### TASK TO COMPLETE
Below is a listing. Gather each line of it that contains "computer".

### DATA IN THIS EXERCISE
※ ※ ※

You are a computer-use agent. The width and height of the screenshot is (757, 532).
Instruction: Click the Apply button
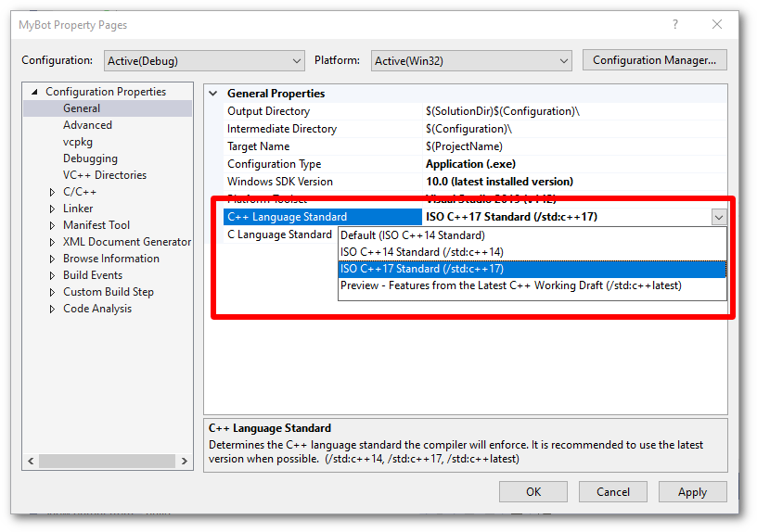click(x=692, y=492)
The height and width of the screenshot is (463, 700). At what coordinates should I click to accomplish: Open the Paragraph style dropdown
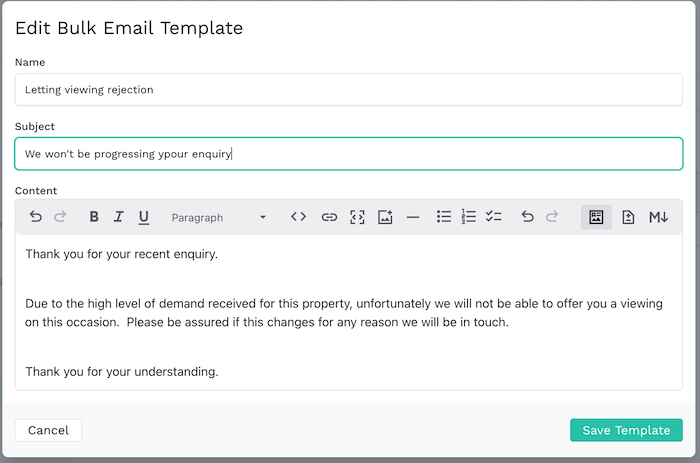pos(219,217)
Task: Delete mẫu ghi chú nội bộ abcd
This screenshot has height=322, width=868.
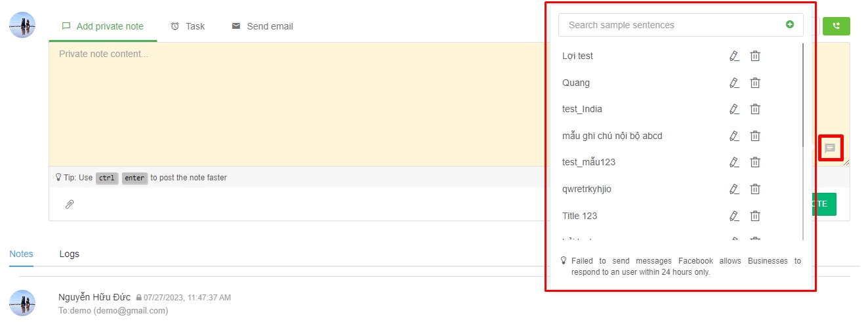Action: click(x=755, y=136)
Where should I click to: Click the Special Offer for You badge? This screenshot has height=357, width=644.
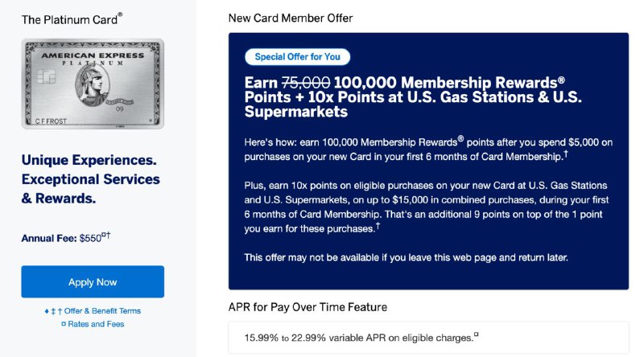297,57
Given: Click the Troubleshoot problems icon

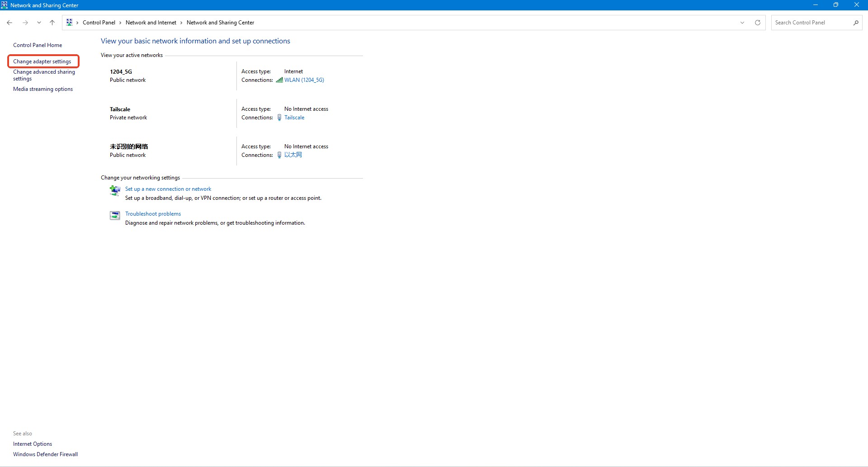Looking at the screenshot, I should point(115,216).
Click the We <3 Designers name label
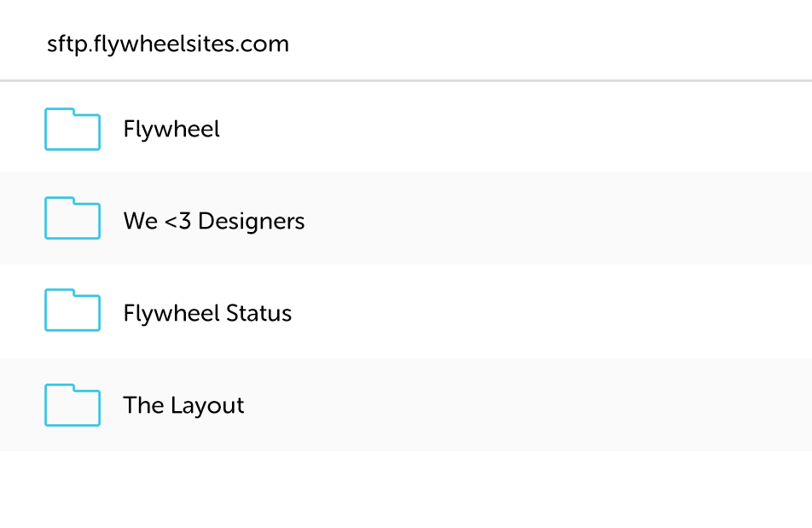 pos(214,220)

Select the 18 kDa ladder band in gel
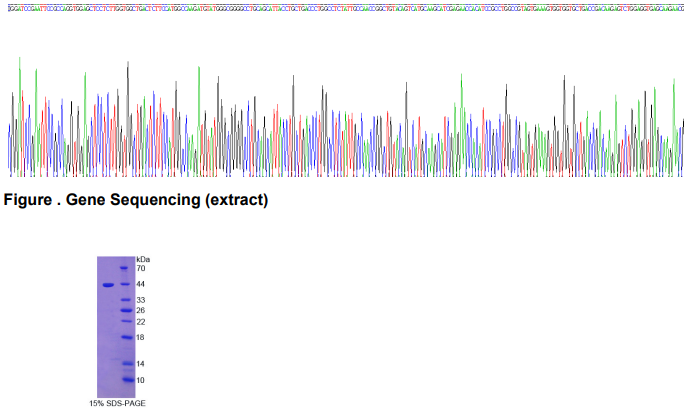[124, 338]
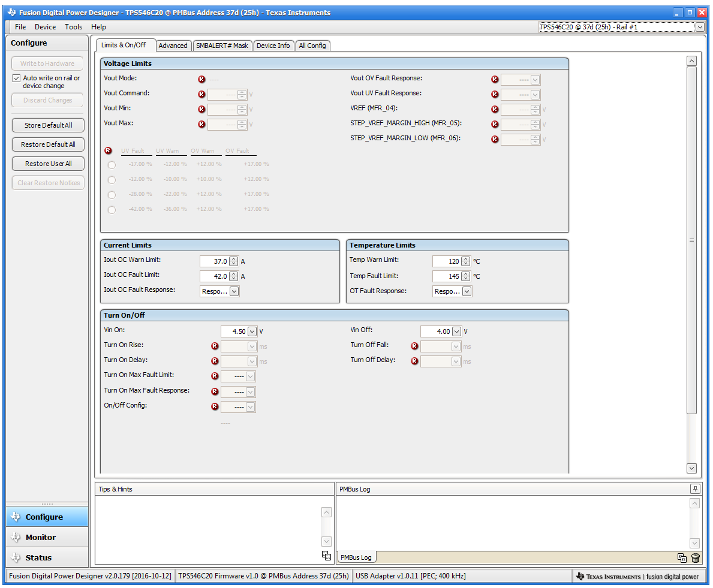Increase the Temp Warn Limit stepper value

(x=466, y=259)
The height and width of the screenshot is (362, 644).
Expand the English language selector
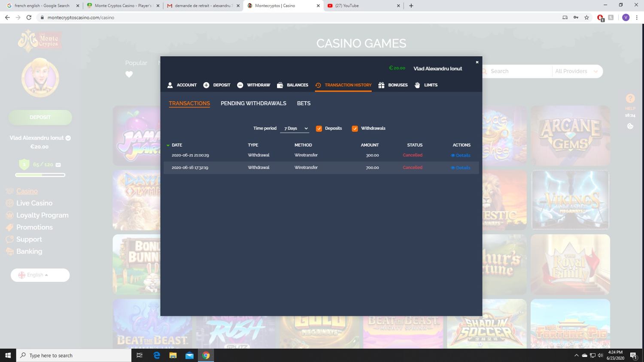(x=40, y=275)
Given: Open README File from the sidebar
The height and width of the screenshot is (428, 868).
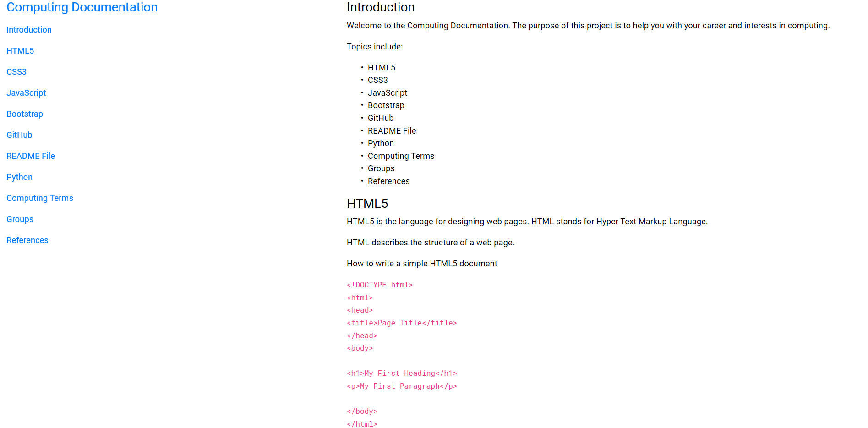Looking at the screenshot, I should (x=31, y=156).
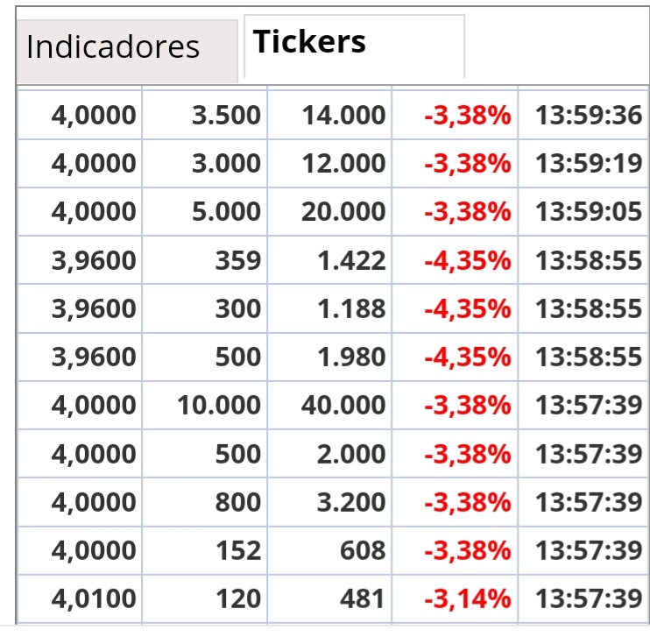Select the 152 volume cell
This screenshot has width=650, height=644.
tap(205, 550)
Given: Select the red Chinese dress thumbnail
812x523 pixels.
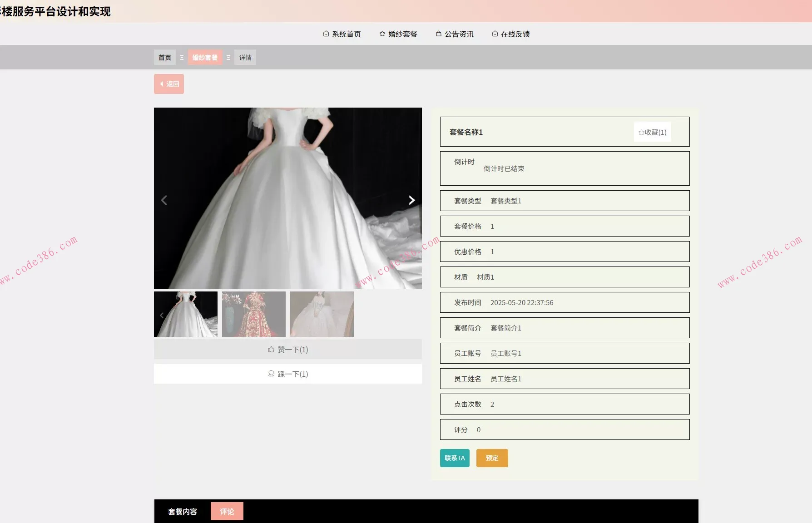Looking at the screenshot, I should coord(254,314).
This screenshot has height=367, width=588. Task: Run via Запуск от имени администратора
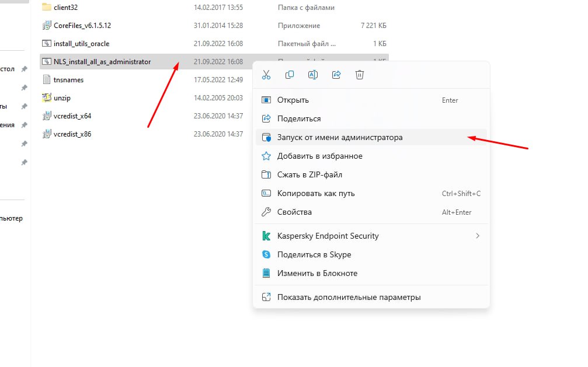pyautogui.click(x=371, y=138)
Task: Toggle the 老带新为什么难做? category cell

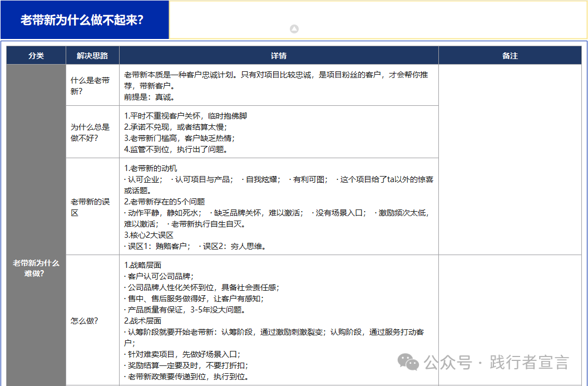Action: coord(35,268)
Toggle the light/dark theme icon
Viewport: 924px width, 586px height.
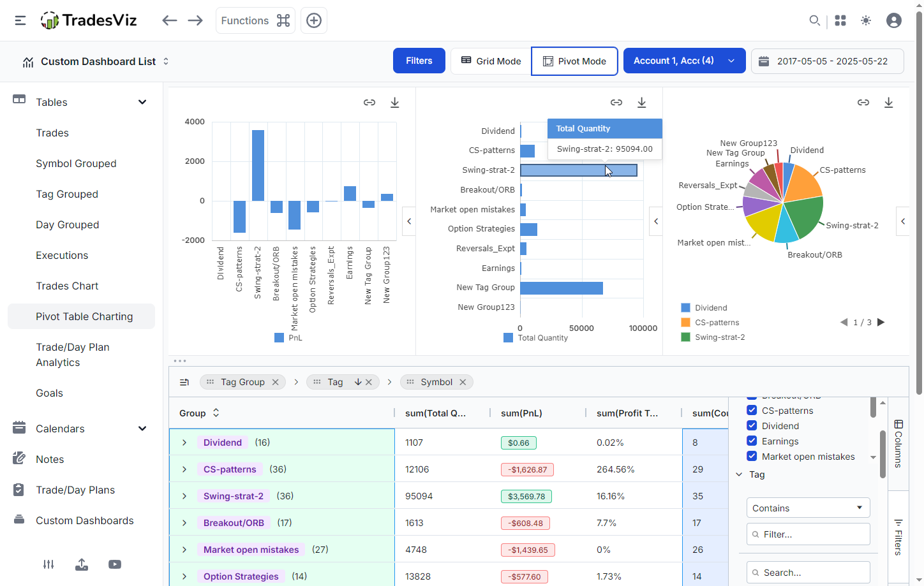[x=866, y=20]
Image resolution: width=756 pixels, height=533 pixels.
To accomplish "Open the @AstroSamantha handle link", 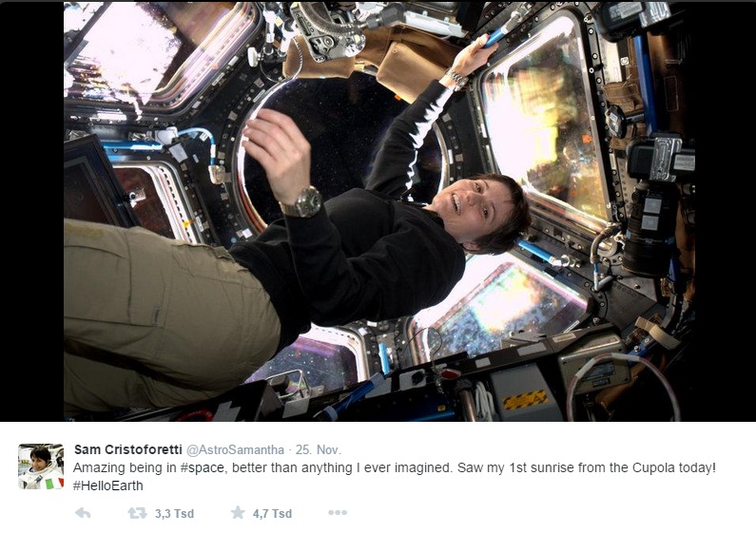I will click(x=235, y=449).
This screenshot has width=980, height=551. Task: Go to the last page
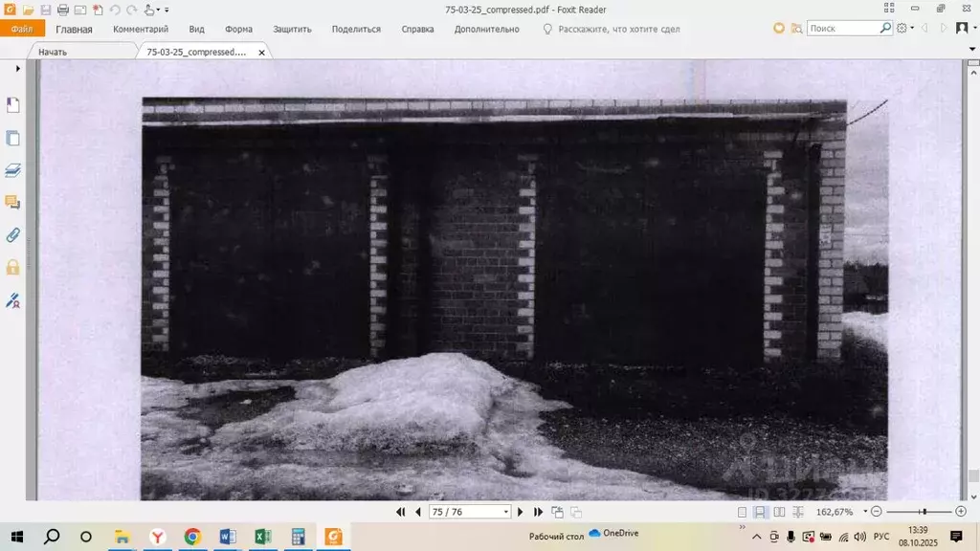(x=538, y=512)
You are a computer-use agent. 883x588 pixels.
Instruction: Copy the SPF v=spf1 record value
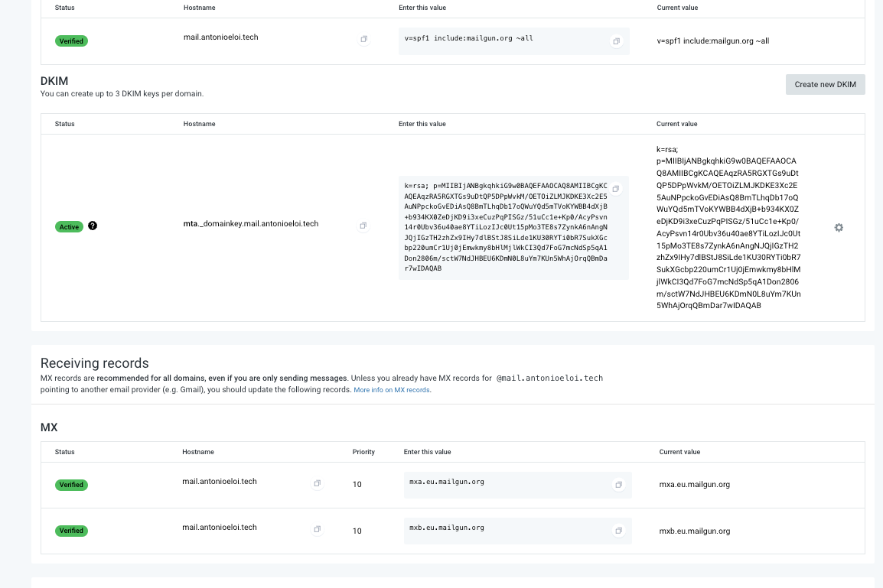point(616,41)
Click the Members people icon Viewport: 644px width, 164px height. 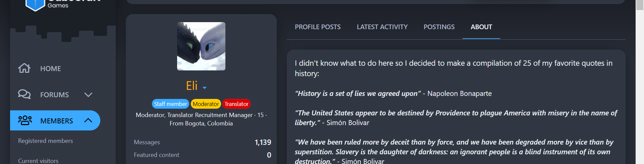click(x=25, y=120)
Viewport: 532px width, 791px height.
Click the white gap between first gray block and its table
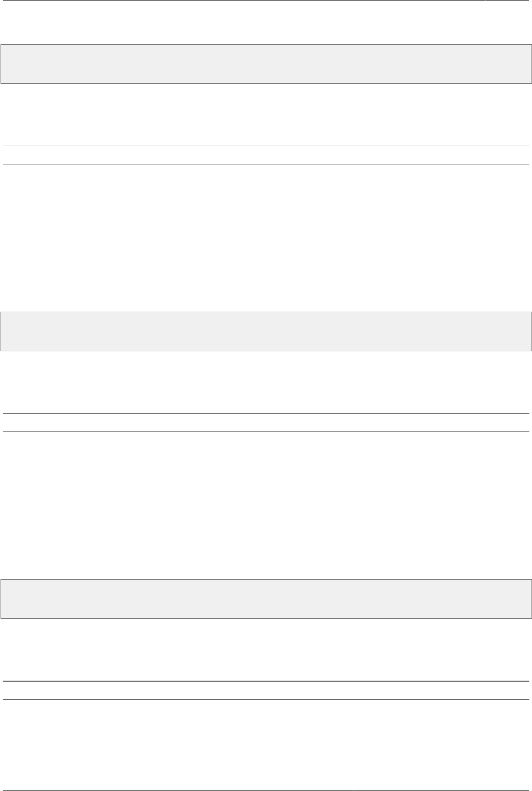(265, 114)
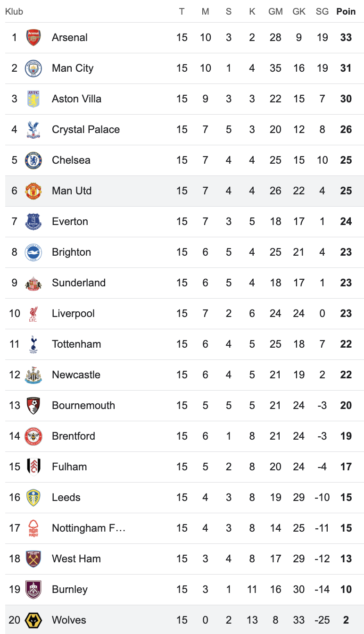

※ ※ ※

### ANSWER TO THE PROBLEM
You are a computer-use agent. The width and height of the screenshot is (757, 532).
You are a computer-use agent. 883x588 pixels.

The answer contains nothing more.